Wireshark-dev: Re: [Wireshark-dev] Option to disable Expert Info for issue with frame length

From: CheeHow WEE <cheehow@xxxxxxxxxxxxxxx>
Date: Mon, 24 Jul 2023 16:47:22 +0800
We acknowledge and respect the PCAP Capture File Format documentation.

Thanks for explaining a detailed "possible" implementation of the packet alignment in previous mails.
It's actually performed within the given PCIe based FPGA capture card, hence the packets are stored in the card's memory (presumably a ring buffer) by firmware aligned to a certain boundary for efficiency reasons.
In our case, it's 32 bits.

For our application, unfortunately we do not support the PCAPng format, so we are just based on normal libpcap and nseclibpcap.

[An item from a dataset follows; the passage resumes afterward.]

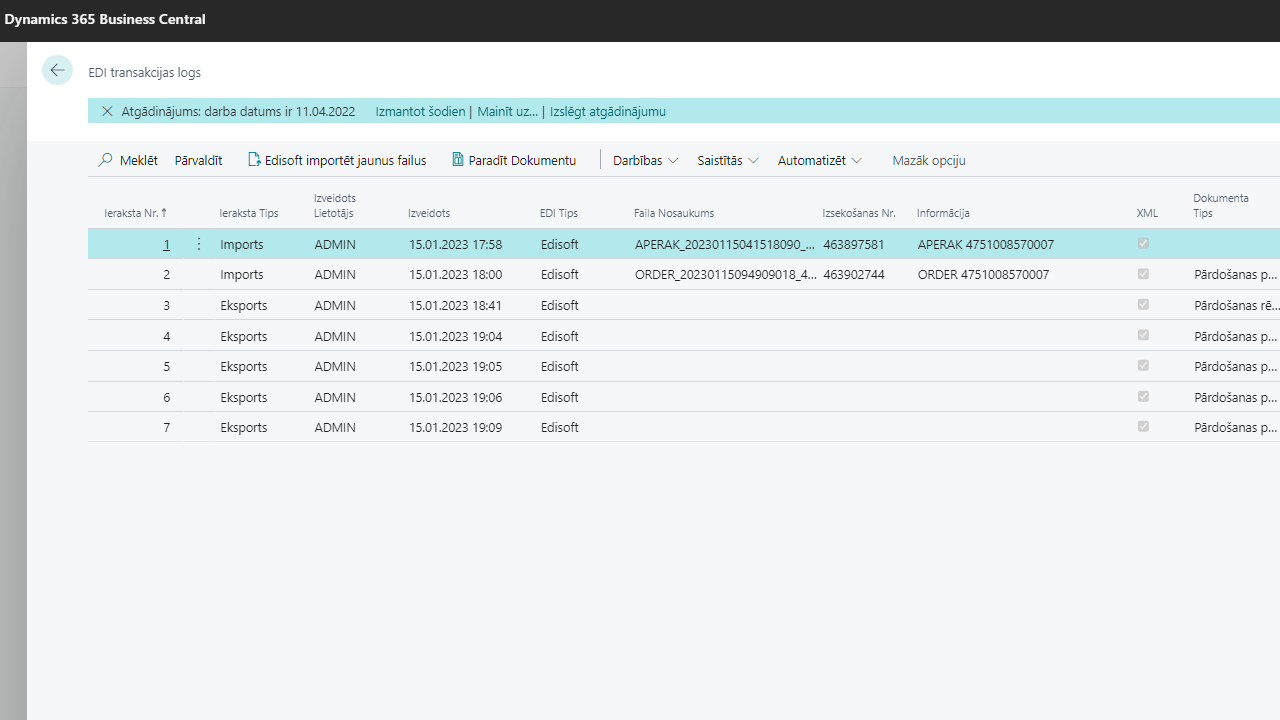This screenshot has width=1280, height=720.
Task: Open record number 1 link
Action: tap(166, 244)
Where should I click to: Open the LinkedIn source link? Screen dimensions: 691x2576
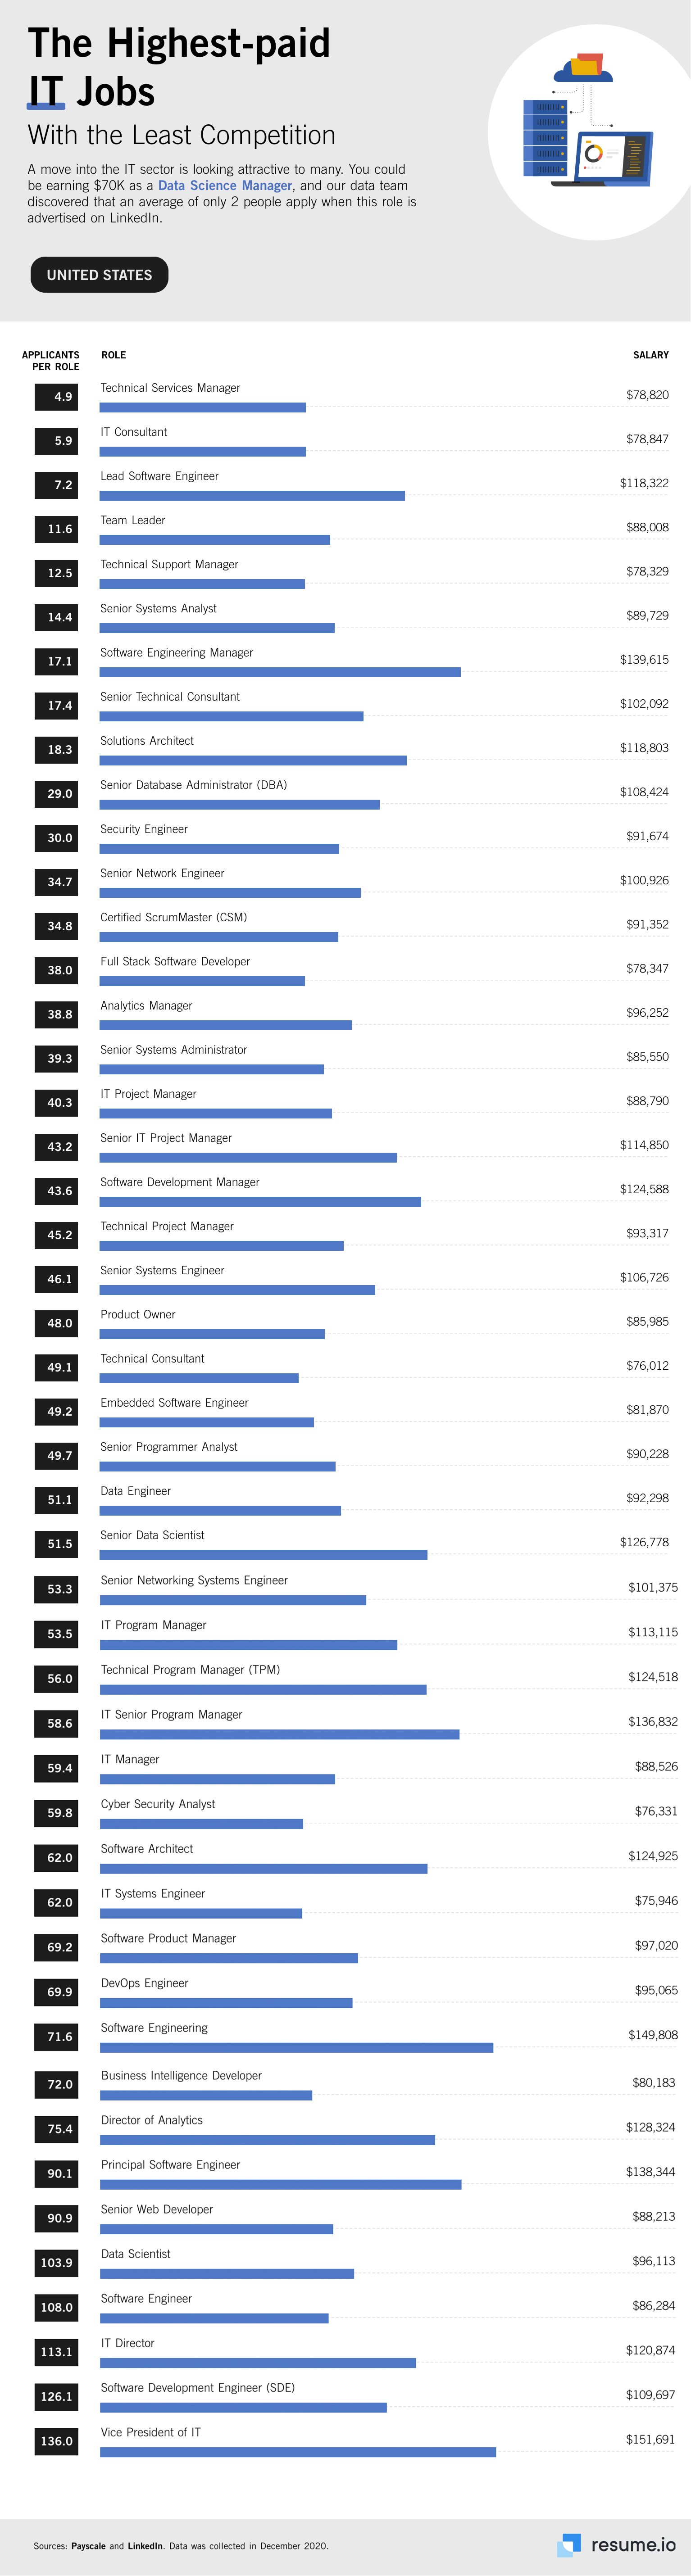(145, 2546)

The main concern from our side is actually Wireshark added Commit 8674eea7 and fixed Issue 18312, there're a lot of error frames that are marked as opposed to earlier versions.
It causes temporal understanding mismatch when a user reads a PCAP generated by our capture system on Wireshark.
We would like to request a "reverse" of the commit by having an option.
And, this could be one of the unconventional scenarios that may cause a change to the specification's Section 5 explanation.

What do you suggest for a resolution that's convenient for all?

On Sat, Jul 22, 2023 at 4:08 AM Guy Harris <gharris@xxxxxxxxx> wrote:
On Jul 18, 2023, at 8:10 PM, CheeHow WEE via Wireshark-dev <wireshark-dev@xxxxxxxxxxxxx> wrote:

> There's a "padding" added for a 4-bytes aligned PCAP writing API.
> - I understood that the latest Wireshark app dev logic such that length should not be lesser than captured length.
> - In highspeed performance (scale of > 100 million packets per second) PCAP writing, it's necessary to form a bulk hence the 4-bytes aligned packet size was formulated.

By "In highspeed performance (scale of > 100 million packets per second) PCAP writing, it's necessary to form a bulk" do you mean that, in order to be able to write packets at high speed, you buffer up a large number of pcap Packet Records in memory and then write a buffer out in one write operation, and that aligning the Packet Records on 4-byte boundaries means that when you put a Packet Record into the buffer, you're storing 4-byte values on 4-byte boundaries and copying packet data to a 4-byte boundary, thus not getting any penalties for doing misaligned stores?

If so, note that pcapng blocks are always aligned on 4-byte boundaries, so if you write a pcapng file in this fashion, it doesn't require any hacks to code that reads the file.

> - For offset padding, a junk trailer bytes are added to a packet to the full packet size.
> - Example.:
> Frame length: 194 bytes (not multiple of 4)
> Capture length: 196 bytes (size of a written packet)
> Trailer length: 2 bytes
>
> I can't argue that in this case the capture length is the universal truth, but at least it's mitigated to avoid actual malformed packet.
> Consider following scenario also:
> Frame length: 193 bytes (not multiple of 4) <-- Actual captured packet
> Capture length: 196 bytes (size of a written packet)
> Trailer length: 2 bytes
> There's 1 byte missing, and in this case it's a real malformed packet from the perspective of a captured device.

If the "actual captured packet" is 193 bytes long, then, in a padded pcap file, there would need to be *3* bytes of trailer.  If the packet was *supposed* to be 194 bytes long, but whatever software constructed it left one byte out, then, as code that reads padded pcap files would mark that packet as having a captured length of 193 bytes and an original length of 193 bytes, and the dissector would presumably run out of bytes, as it'd be dissecting something that *should* have been 194 bytes long, and would show an error.